Lot is yet another example of the Biblical principle: You reap what you sow. He sowed worldliness and now he reaps it. What had he taught his daughters? Act like the world. That’s how you get ahead. His daughters do preserve their father’s legacy: That of surrendering to the flesh rather than the Spirit. Lot ends his story getting blackout drunk – twice – while sin continues its vile corruption.
It’s sad – after all Lot had gone through, he’s worse off than ever. In this epilogue he’s paranoid and withdrawn. He gives into fear, which drives him first to Zoar, then to this cave. He gives into shame, which keeps him from returning to Abraham. He seems to not let his daughters leave the cave, but he’s sure to keep the barrels of wine full.
His lifestyle of indulging the flesh rather than following the Lord completely ruined his testimony, his family, his mentality. He was a man who should’ve been a source of hope and truth and justice – a man who should’ve been a rescuer and a blessing like his uncle. Instead, this is his story. He had the desire, but he wouldn’t yield to the Lord. Rather than crucify his flesh, he was a slave to it. Lot was not a victim of his circumstances. This was the inevitable result of a life lived in submission to the flesh. It did not have to happen to him and it certainly doesn’t have to happen to any of us.

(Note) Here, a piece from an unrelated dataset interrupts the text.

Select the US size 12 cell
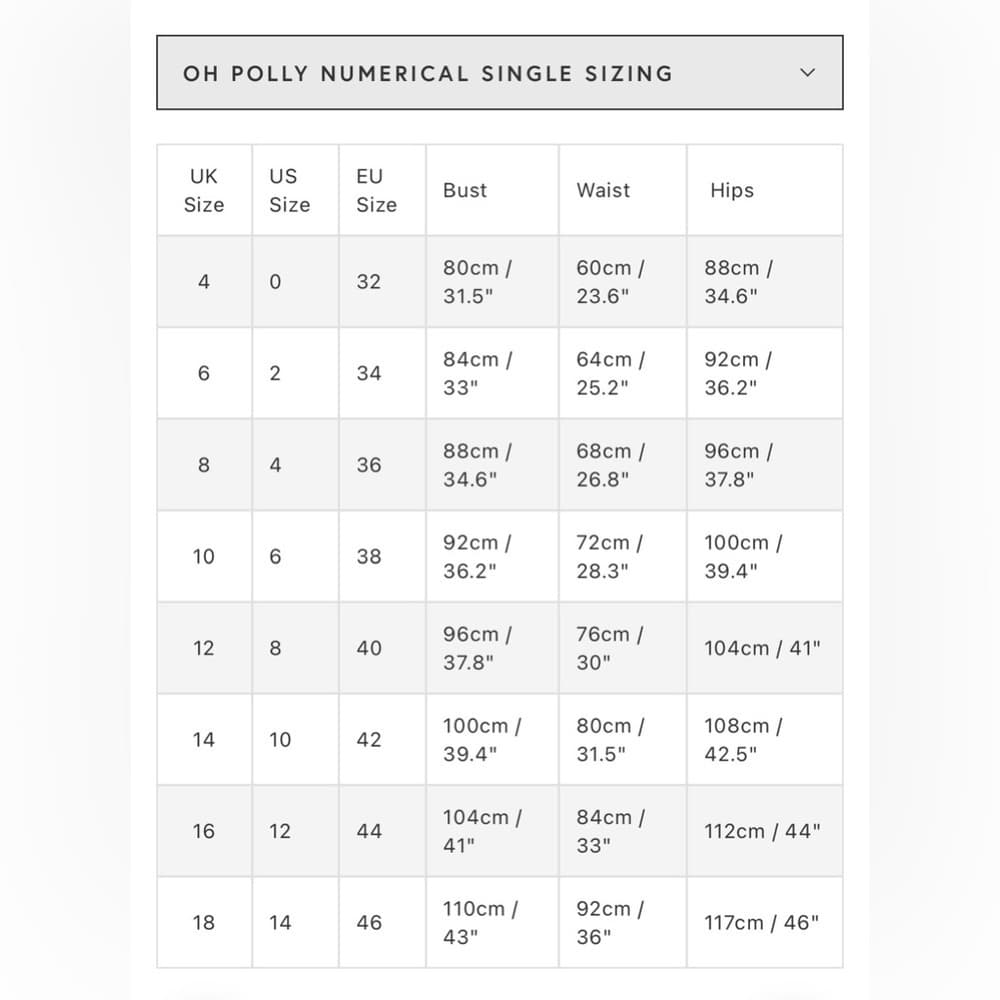Viewport: 1000px width, 1000px height. (x=295, y=831)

The Apostle John wrote to believers living in “the last hour” before the coming judgment. Here’s what he says to us:
1 John 2:15-17 – 15 Do not love the world or the things in the world. If anyone loves the world, the love of the Father is not in him. 16 For everything in the world—the lust of the flesh, the lust of the eyes, and the pride in one’s possessions—is not from the Father, but is from the world. 17 And the world with its lust is passing away, but the one who does the will of God remains forever.